SET PROBLEM 1: Please copy the forum thread on how soldiers were trained, word for word.

GIVEN PASSAGE:
begin

Posts: 237 Location: Arlington, VA
Sat 21 Mar, 2009 4:43 am
Werner Stiegler wrote: |
...that standing and moving in formation comes natural to people who would've spent most of their life herding and watching herd animals. |
Perhaps, but not with a pike or halberd in your hands. I don't know what the author's agenda was, but a pike square formed of people who have never practiced with them is going to be more of a hazard to itself than to the enemy.
Steve
Posts: 84
Sat 21 Mar, 2009 8:55 am
Thanks everybody, this is very good information.
So it sounds like ordinary soldiers were trained some basic attacks and defenses and were left to learn through experience on the battlefield. I'm guessing that the knights and nobility that fought in war would have been much better prepared for battle beforehand? Were they the select audience that used manuals?
Posts: 551 Location: flagstaff,arizona
Sat 21 Mar, 2009 11:27 am
Alain D. wrote: |
Thanks everybody, this is very good information.
So it sounds like ordinary soldiers were trained some basic attacks and defenses and were left to learn through experience on the battlefield. I'm guessing that the knights and nobility that fought in war would have been much better prepared for battle beforehand? Were they the select audience that used manuals? |
I think generalizations like this are only useful if they are applied selectively, based on study of a particular area and period, otherwise they are counter-productive to a real understanding of history.
For instance, cultures and/or communities which existed on or near a disputed border may be markedly different in these respects than those in more civilized, less accessible, or less strategically important areas, without regard to national, cultural, or political boundaries.

end

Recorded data
begin

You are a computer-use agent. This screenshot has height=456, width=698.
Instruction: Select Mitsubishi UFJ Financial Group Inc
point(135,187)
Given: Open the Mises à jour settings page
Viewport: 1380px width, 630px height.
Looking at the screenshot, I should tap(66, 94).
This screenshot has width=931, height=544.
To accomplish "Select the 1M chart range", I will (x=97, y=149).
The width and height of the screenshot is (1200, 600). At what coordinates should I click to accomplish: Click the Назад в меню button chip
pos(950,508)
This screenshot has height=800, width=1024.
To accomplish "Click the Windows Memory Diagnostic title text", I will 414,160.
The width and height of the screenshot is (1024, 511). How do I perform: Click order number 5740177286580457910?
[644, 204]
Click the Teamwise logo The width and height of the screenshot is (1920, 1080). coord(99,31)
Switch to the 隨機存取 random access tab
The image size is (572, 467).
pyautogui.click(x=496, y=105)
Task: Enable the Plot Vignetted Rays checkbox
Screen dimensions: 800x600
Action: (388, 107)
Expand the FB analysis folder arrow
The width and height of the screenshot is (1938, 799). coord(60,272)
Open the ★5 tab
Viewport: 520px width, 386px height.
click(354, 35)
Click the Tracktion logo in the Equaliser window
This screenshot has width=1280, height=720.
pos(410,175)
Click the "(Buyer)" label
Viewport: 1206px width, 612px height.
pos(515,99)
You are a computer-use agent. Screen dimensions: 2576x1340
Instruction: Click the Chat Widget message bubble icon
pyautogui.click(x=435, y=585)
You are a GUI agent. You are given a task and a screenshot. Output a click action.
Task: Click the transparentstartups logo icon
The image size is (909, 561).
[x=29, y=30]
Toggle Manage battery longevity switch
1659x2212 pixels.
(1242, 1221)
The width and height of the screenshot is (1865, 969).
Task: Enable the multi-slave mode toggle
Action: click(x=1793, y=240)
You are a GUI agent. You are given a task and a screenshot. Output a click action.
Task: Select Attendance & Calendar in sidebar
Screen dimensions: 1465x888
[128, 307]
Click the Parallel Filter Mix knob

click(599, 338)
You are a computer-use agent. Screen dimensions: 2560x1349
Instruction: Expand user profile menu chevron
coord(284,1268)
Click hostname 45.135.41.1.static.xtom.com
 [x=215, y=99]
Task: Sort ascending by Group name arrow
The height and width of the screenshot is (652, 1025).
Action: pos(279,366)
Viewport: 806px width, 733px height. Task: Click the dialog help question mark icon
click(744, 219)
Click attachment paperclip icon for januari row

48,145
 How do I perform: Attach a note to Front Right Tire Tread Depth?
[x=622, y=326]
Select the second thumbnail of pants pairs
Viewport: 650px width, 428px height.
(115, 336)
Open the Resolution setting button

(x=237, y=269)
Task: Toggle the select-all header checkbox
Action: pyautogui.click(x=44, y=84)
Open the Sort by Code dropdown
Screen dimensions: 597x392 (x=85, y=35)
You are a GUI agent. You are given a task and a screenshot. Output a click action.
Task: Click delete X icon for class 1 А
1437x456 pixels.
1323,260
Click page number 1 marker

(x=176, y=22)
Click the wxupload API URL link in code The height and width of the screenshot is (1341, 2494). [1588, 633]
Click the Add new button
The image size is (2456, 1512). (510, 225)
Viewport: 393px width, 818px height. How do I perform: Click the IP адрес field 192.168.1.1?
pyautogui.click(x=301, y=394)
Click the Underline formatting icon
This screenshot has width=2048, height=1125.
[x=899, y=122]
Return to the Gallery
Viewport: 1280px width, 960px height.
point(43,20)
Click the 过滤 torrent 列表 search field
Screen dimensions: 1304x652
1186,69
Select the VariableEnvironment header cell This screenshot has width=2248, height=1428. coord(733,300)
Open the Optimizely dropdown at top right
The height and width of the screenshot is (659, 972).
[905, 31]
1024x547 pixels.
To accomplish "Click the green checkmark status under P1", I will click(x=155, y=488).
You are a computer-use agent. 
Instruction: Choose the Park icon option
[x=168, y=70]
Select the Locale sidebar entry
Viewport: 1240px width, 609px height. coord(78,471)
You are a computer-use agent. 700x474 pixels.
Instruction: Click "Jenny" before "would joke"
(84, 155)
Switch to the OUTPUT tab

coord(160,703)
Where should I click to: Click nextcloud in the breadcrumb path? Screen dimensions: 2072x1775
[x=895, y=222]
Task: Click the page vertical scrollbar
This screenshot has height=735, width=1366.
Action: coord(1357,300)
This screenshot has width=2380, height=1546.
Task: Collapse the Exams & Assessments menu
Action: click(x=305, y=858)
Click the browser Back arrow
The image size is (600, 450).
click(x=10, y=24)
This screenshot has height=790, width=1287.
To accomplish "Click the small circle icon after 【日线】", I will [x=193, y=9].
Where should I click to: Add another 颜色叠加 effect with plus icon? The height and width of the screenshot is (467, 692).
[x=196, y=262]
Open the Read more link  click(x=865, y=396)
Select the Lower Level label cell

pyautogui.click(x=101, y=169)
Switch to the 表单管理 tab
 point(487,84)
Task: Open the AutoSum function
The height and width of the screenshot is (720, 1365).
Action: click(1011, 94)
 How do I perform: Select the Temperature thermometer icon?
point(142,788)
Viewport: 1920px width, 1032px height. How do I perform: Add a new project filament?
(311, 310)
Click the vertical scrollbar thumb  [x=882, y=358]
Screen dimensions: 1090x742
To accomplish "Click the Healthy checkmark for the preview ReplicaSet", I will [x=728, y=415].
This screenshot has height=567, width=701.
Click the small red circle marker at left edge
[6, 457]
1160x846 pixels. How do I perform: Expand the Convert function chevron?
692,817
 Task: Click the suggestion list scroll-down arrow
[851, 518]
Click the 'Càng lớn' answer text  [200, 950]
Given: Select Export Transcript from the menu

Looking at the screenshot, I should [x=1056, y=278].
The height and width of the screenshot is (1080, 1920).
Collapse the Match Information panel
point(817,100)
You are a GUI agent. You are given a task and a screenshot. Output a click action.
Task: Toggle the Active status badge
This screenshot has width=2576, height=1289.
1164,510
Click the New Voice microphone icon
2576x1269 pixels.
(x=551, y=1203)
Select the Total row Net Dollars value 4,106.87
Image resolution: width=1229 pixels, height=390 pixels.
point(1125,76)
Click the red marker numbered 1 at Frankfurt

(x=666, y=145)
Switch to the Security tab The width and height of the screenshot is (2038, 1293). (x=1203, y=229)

end

SET PROBLEM 2: State how many lines in the records contain the string "size", giving only the number.

EXERCISE OUTPUT 1:
Posts: 237 Location: Arlington, VA
Sat 21 Mar, 2009 4:43 am
Werner Stiegler wrote: |
...that standing and moving in formation comes natural to people who would've spent most of their life herding and watching herd animals. |
Perhaps, but not with a pike or halberd in your hands. I don't know what the author's agenda was, but a pike square formed of people who have never practiced with them is going to be more of a hazard to itself than to the enemy.
Steve
Posts: 84
Sat 21 Mar, 2009 8:55 am
Thanks everybody, this is very good information.
So it sounds like ordinary soldiers were trained some basic attacks and defenses and were left to learn through experience on the battlefield. I'm guessing that the knights and nobility that fought in war would have been much better prepared for battle beforehand? Were they the select audience that used manuals?
Posts: 551 Location: flagstaff,arizona
Sat 21 Mar, 2009 11:27 am
Alain D. wrote: |
Thanks everybody, this is very good information.
So it sounds like ordinary soldiers were trained some basic attacks and defenses and were left to learn through experience on the battlefield. I'm guessing that the knights and nobility that fought in war would have been much better prepared for battle beforehand? Were they the select audience that used manuals? |
I think generalizations like this are only useful if they are applied selectively, based on study of a particular area and period, otherwise they are counter-productive to a real understanding of history.
For instance, cultures and/or communities which existed on or near a disputed border may be markedly different in these respects than those in more civilized, less accessible, or less strategically important areas, without regard to national, cultural, or political boundaries.

EXERCISE OUTPUT 2: 4